Finding Creative Ways to Pass the Time
July 29, 2003

“I heard the newspaper gave this show a B plus.” the woman behind me said.

“Is that all?” I couldn’t believe it.

The woman in front of me cut in. “A man must have scored it. It’s not sports. What do men know about live theater?”

We all laughed.

A woman who must have been in her late seventies was standing a few people behind me. “I’m learning a lot from watching. I figure that I’ll be able to join the chorus line by the end of the show.”

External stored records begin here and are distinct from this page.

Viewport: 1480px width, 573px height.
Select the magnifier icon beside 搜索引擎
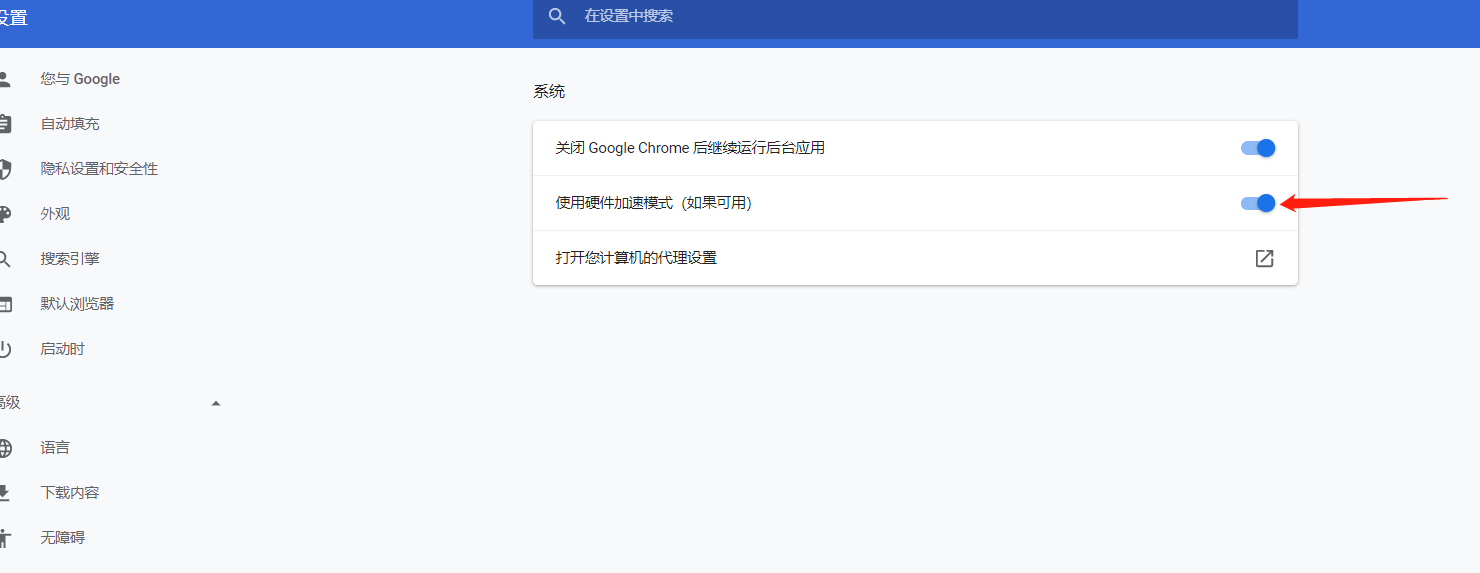pyautogui.click(x=4, y=259)
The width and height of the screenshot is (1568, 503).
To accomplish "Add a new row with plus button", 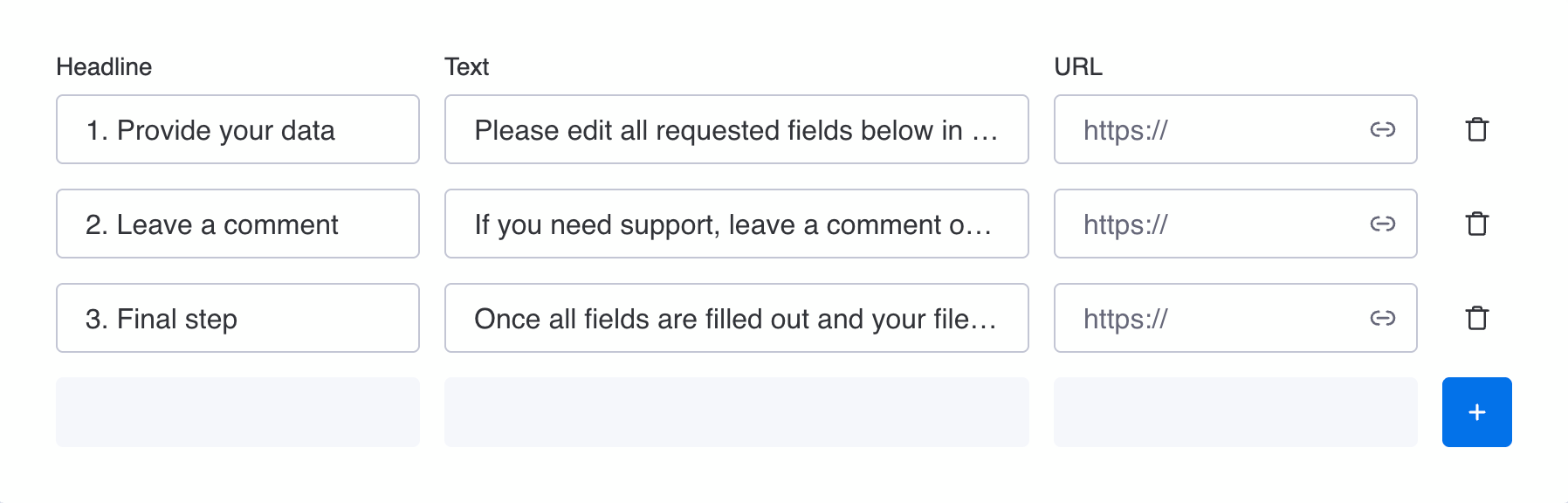I will coord(1476,412).
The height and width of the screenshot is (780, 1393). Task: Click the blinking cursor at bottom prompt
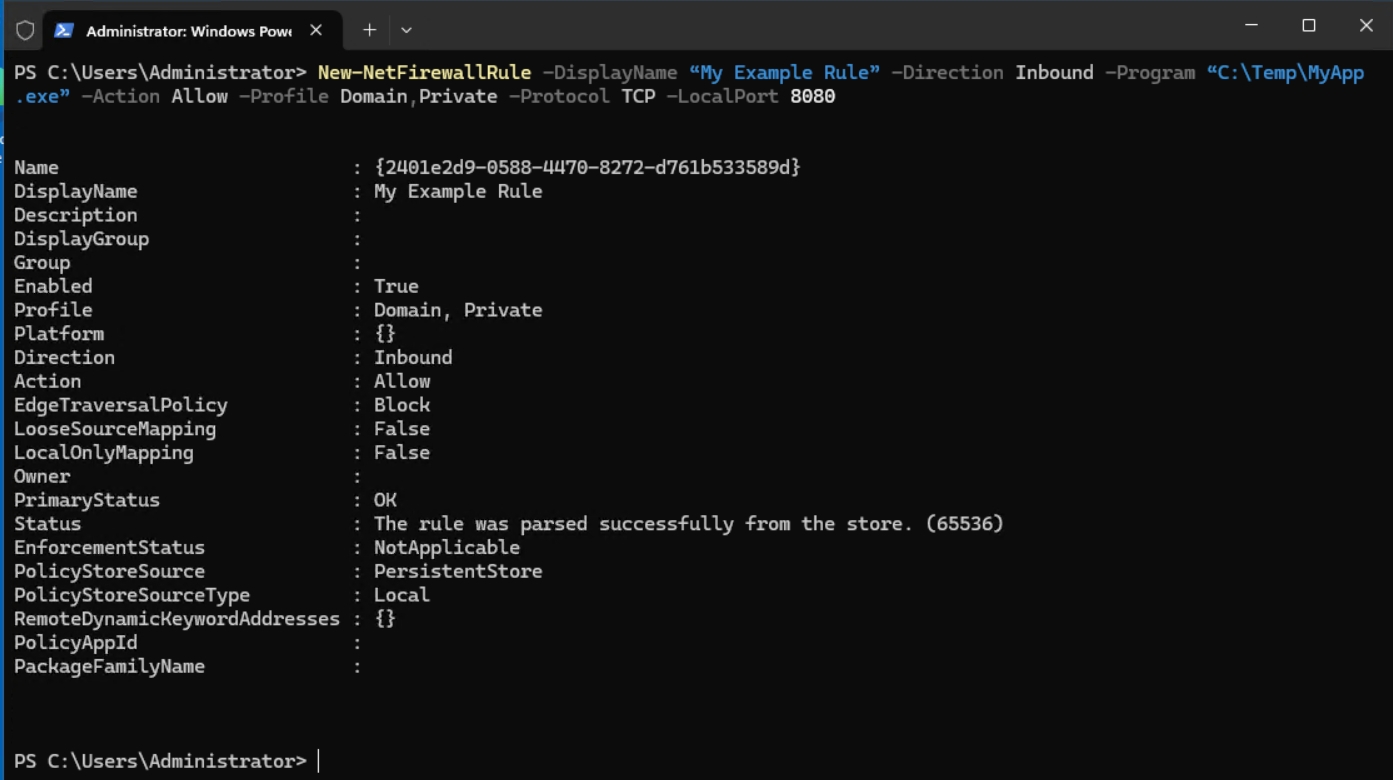point(319,761)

I laughed. “I’m going to want to practice when I get home, but I live in an apartment. Don’t think the downstairs people will appreciate a late night practice session. Maybe I’ll take lessons one day.”

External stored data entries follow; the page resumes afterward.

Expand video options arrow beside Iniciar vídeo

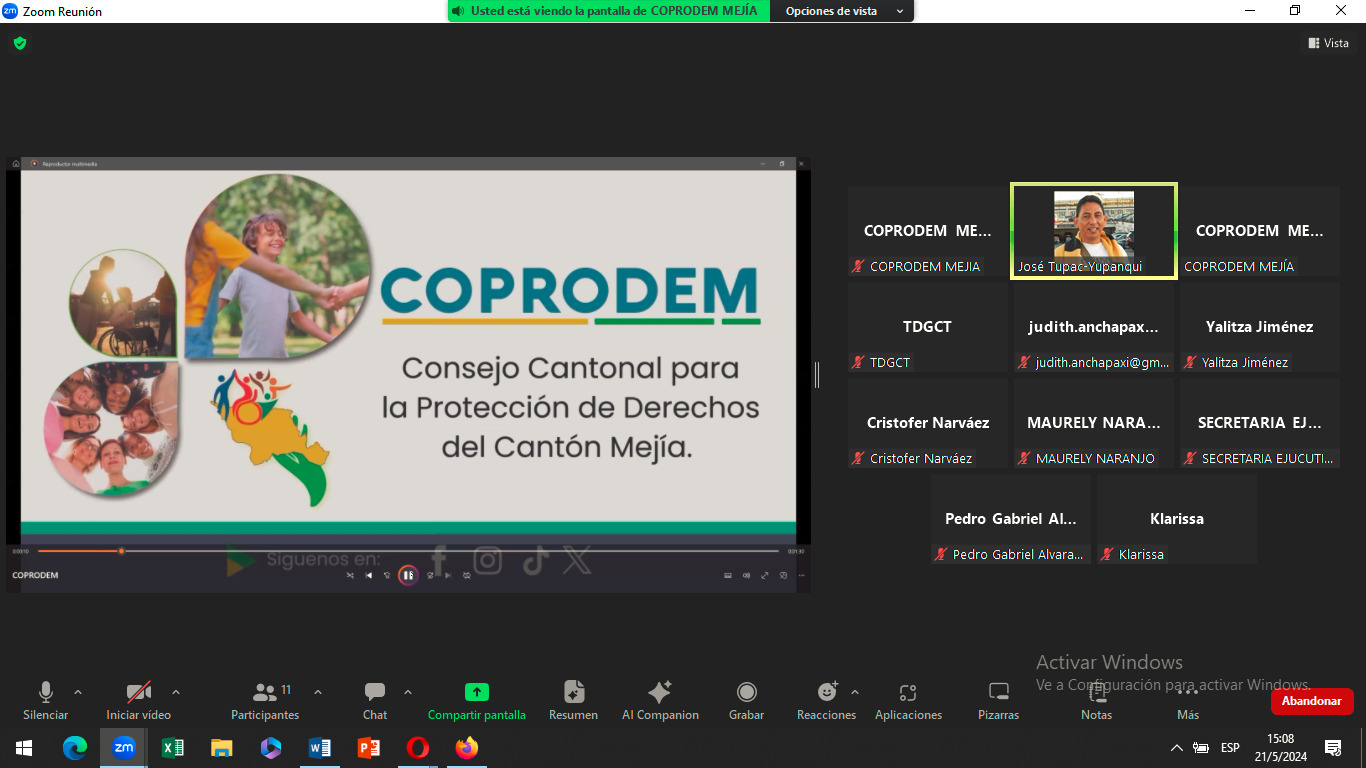[176, 692]
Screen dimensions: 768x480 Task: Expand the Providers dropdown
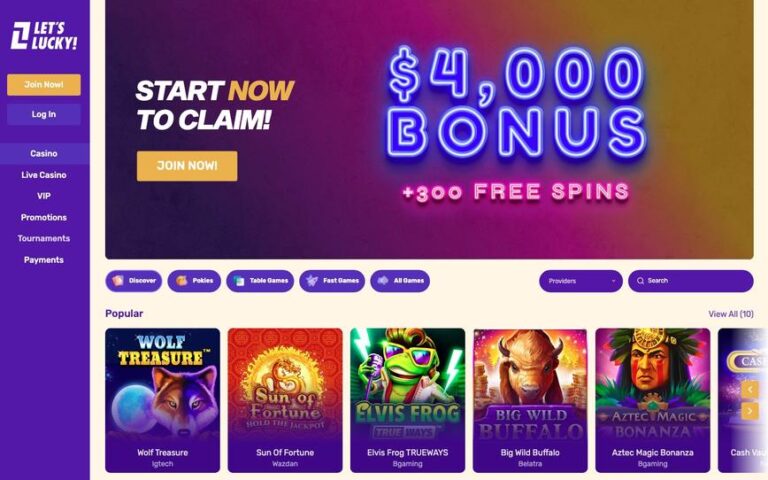pyautogui.click(x=581, y=281)
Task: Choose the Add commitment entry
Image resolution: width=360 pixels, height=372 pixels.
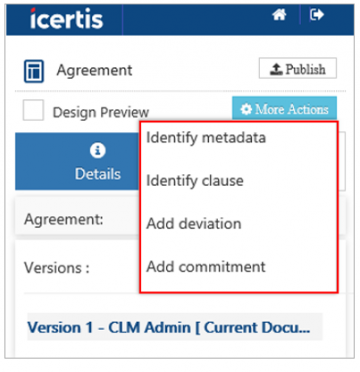Action: click(x=206, y=266)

The seventy year old shrugged her shoulders. “Why wait? You youngsters are always waiting. There’s no time to lose. When you find something you want, you have to grab at it!” She started tapping her feet slowly.

We each joined in. First slowly. Then faster. We were a sight to see. Tapping, jumping up and down, flailing our arms about.

The woman behind me laughed. “I think those dancers deserve an A plus. This is HARD WORK.”

The seventy year old woman didn’t stop. She continued shuffling her feet back and forth to an invisible rhythm as we mimicked her staccato clicking sounds.

“You’ve done this before!”

“Show us how.”

“Look at her move!”

She spun and dipped and threw in a twirl. We yelled out encouragement as the women in the bathroom line behind us tried to crowd forward to see what the fuss was all about.

“I tapped a bit as a kid.” She confided after her final tap.

“A bit?” I doubted.

“A lot.” She smiled. “I was in a chorus line. But. I haven’t tapped for years.”

We were passing time in the ever long bathroom line at the Buel Theater at the Denver Performing Arts Center, where we had come to see the musical, Forty Second Street. We had to give up our game and enter the stalls that had been empty for some time. There is a code of ethics that says the next in line will enter the stall the moment it becomes empty. Yeah. Well. So much for ethics. We were having far too much fun.

Before we left the bathroom, we tried to dab our faces dry with paper towels while giggling about messed up make up.

“How will we explain leaving the bathroom in such a state?” The woman in front of me asked as she tried to reapply powder to her moist face.

“I always find that no explanation is the best one.” I giggled.

I found Margarita Man. He was still waiting on the men’s line.

“It’s the only men’s room open in the whole place.” He moaned.

I smiled. “Glad that you men get to experience the joy of waiting.”

The men around him turned away in disgust. I’m guessing tomorrow these men will legislate some policy changes at the state level about how many MEN’S restrooms must be available in the crowded theater.

“I’ll meet you back at the seat. I don’t want to miss the show.” I laughed.

“You were sure in there a long time.” He said, noticing that I had left the bathroom with lots of new friends whom I was busily hugging good- bye.

“Was I?”

“Yes.” The seventy year old woman said as she passed by. “There was quite a line INSIDE our bathroom. Very deceiving.” She gave me a wink as she glided off on the elbow of her husband.

I found my way back to my seat.

The woman sitting in the seat next to mine turned to me. “Did he get lost?”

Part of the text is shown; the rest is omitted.